-------- PROVIDED MATERIAL --------

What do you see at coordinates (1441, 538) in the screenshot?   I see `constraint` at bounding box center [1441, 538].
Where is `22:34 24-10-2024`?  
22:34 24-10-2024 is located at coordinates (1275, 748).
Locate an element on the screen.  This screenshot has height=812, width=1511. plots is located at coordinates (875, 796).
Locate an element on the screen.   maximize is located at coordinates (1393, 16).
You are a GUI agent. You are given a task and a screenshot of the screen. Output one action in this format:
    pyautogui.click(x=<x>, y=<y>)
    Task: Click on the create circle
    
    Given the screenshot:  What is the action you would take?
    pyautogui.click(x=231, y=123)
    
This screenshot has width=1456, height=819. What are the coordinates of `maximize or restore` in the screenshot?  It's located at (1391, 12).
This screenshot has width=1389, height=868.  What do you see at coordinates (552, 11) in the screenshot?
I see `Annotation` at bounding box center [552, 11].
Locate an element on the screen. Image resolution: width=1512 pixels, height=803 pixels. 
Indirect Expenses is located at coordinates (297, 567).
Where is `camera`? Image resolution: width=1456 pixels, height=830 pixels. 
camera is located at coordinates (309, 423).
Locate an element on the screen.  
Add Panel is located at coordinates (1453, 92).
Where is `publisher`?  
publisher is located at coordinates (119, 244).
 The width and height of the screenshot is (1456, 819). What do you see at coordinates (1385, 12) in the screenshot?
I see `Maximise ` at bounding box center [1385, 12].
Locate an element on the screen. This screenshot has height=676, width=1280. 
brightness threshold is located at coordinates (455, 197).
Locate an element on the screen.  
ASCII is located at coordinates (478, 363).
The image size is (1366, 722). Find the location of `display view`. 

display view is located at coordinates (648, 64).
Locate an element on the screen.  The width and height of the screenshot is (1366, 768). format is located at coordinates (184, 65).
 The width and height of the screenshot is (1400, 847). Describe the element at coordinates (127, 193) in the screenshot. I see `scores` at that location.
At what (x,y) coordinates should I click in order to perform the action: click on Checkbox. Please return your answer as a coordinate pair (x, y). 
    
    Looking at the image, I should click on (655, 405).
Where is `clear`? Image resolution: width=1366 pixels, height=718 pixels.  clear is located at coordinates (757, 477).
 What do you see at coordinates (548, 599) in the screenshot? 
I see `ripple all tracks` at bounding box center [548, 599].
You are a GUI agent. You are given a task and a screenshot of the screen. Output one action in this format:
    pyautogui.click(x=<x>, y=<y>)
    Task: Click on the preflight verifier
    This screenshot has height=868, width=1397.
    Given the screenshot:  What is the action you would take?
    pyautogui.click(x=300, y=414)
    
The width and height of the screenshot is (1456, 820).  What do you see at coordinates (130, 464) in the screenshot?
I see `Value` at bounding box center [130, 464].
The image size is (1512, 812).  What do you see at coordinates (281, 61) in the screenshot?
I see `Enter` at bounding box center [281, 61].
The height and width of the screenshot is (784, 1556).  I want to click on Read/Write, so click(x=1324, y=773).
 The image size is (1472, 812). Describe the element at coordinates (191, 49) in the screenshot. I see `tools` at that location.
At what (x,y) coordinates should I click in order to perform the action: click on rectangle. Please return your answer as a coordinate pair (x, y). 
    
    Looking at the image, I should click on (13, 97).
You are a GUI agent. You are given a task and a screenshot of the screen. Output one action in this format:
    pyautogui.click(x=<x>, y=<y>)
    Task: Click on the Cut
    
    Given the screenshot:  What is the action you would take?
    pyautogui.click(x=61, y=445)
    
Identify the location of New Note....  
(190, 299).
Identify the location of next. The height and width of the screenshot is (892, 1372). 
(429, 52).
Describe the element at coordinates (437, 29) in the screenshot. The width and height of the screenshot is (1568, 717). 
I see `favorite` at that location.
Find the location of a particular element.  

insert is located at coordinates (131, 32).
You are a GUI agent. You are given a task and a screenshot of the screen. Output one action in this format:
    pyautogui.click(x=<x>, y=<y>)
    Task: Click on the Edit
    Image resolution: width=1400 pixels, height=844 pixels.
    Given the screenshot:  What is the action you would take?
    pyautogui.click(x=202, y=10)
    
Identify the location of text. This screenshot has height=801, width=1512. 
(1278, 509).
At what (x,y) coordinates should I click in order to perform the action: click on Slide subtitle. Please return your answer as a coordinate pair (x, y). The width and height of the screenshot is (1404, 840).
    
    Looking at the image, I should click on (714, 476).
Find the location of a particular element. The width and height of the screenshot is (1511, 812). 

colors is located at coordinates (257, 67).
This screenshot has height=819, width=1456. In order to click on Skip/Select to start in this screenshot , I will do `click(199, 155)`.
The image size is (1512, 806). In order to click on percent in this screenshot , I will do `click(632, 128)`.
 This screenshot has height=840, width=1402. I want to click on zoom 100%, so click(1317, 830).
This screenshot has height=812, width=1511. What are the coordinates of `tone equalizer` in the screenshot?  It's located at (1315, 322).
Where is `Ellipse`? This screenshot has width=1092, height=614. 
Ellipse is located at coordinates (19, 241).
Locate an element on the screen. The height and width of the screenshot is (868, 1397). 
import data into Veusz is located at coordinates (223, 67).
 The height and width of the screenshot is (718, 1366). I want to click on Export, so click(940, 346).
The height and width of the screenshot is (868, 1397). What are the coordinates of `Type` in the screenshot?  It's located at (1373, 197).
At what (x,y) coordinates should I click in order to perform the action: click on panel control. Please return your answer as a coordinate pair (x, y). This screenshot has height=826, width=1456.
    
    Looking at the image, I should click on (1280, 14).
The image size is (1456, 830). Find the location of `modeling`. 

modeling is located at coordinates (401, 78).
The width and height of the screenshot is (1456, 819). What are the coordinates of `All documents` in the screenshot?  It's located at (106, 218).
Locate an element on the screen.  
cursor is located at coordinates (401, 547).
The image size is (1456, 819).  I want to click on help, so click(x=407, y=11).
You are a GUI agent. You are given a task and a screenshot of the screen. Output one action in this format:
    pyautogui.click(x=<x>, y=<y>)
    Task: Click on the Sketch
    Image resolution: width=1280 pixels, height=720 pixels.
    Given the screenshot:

--------

> [STATED TASK]: Reproduce the lines above without alteration, everything from the line containing "coordinates (875, 796)." down to the line containing "coordinates (1393, 16).", with both of those lines included.

> [EXERCISE SOLUTION]:
Locate an element on the screen.  This screenshot has height=812, width=1511. plots is located at coordinates (875, 796).
Locate an element on the screen.   maximize is located at coordinates (1393, 16).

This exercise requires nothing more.